Pixel coordinate grounding data
=== Begin Enclosure ===
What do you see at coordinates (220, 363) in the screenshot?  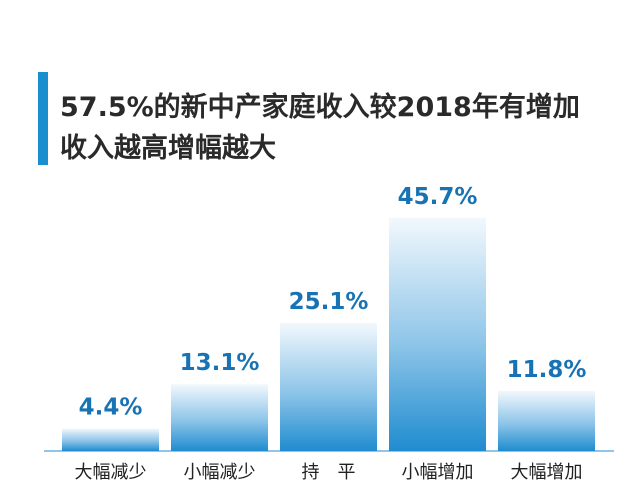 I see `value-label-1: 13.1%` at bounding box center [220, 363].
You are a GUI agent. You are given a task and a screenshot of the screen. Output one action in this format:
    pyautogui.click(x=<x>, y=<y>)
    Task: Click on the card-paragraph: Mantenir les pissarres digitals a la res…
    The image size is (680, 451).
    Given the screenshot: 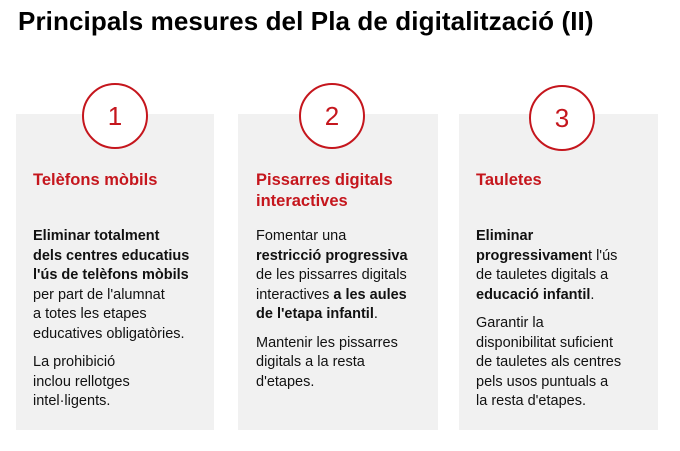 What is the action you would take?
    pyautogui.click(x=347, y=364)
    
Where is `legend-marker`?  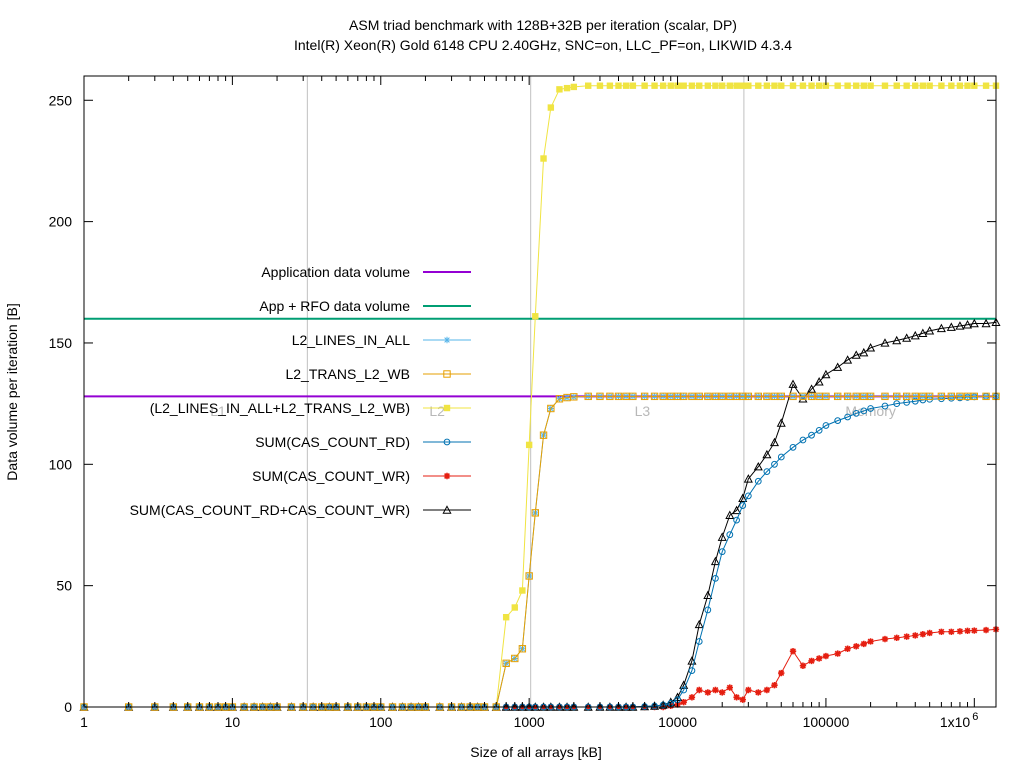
=== End Enclosure ===
Directions >> Reproduce word for word everything in the data above from the line containing "You are a GUI" down to the line containing "Task: Click on", with both of those lines included.

The completed task >>
You are a GUI agent. You are given a task and a screenshot of the screen. Output one action in this format:
    pyautogui.click(x=<x>, y=<y>)
    Task: Click on the card-paragraph: Mantenir les pissarres digitals a la res…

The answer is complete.